TASK GOAL
Reproduce everything from the line containing "The height and" down to the end of the items, omitting the pictures.

<<<<

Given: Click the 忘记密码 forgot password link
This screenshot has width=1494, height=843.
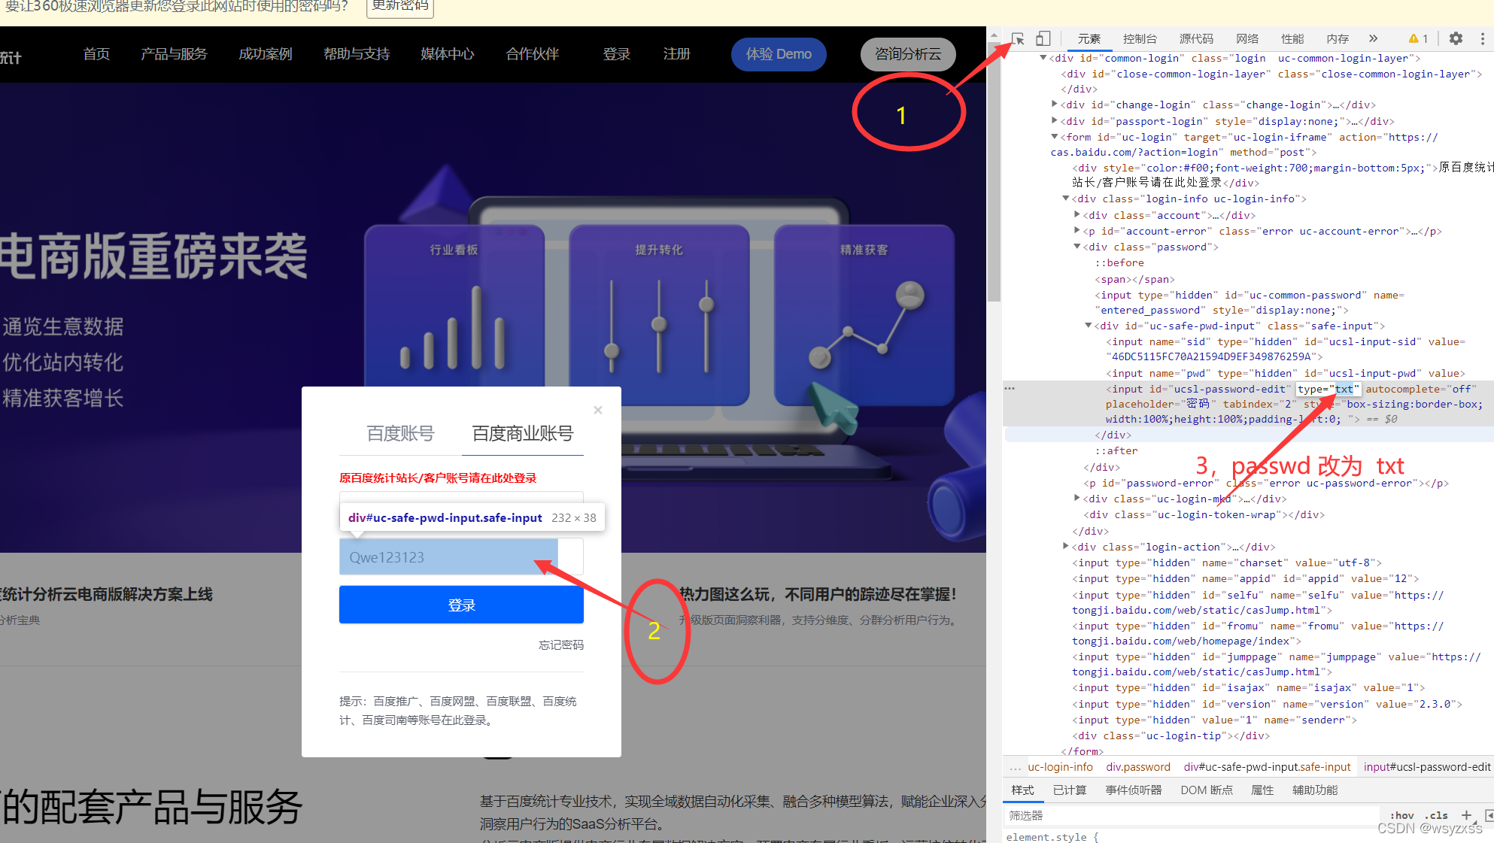Looking at the screenshot, I should [560, 644].
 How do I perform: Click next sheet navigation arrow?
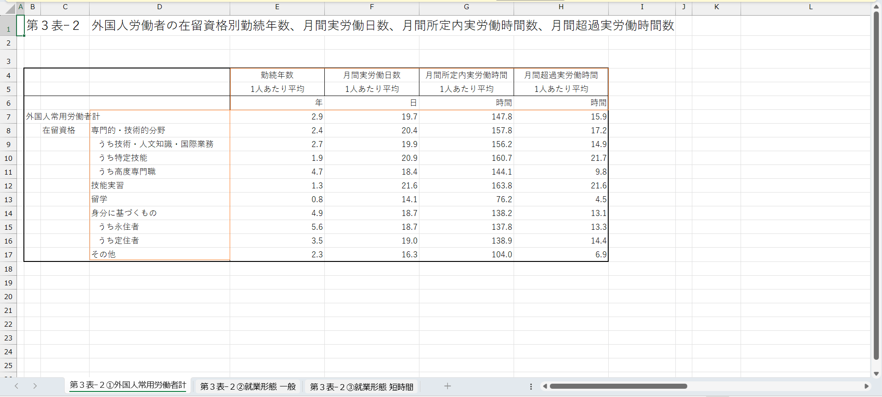(x=35, y=386)
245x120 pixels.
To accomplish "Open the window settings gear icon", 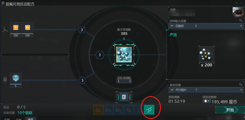I will [x=3, y=3].
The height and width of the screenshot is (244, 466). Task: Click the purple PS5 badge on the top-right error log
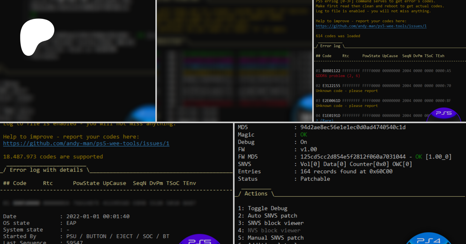443,115
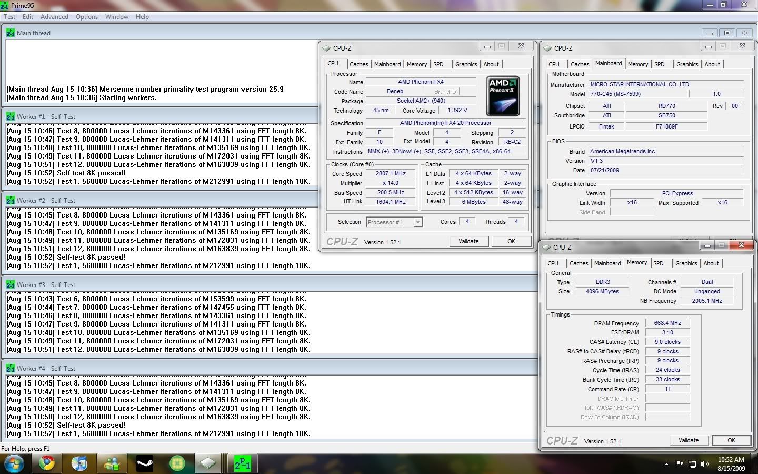
Task: Switch to Prime95 via its taskbar icon
Action: pos(242,463)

>>>>

PROBLEM SOLUTION
The height and width of the screenshot is (244, 466). Task: Click the purple PS5 badge on the top-right error log
443,115
Task: Switch to Prime95 via its taskbar icon
Action: pos(242,463)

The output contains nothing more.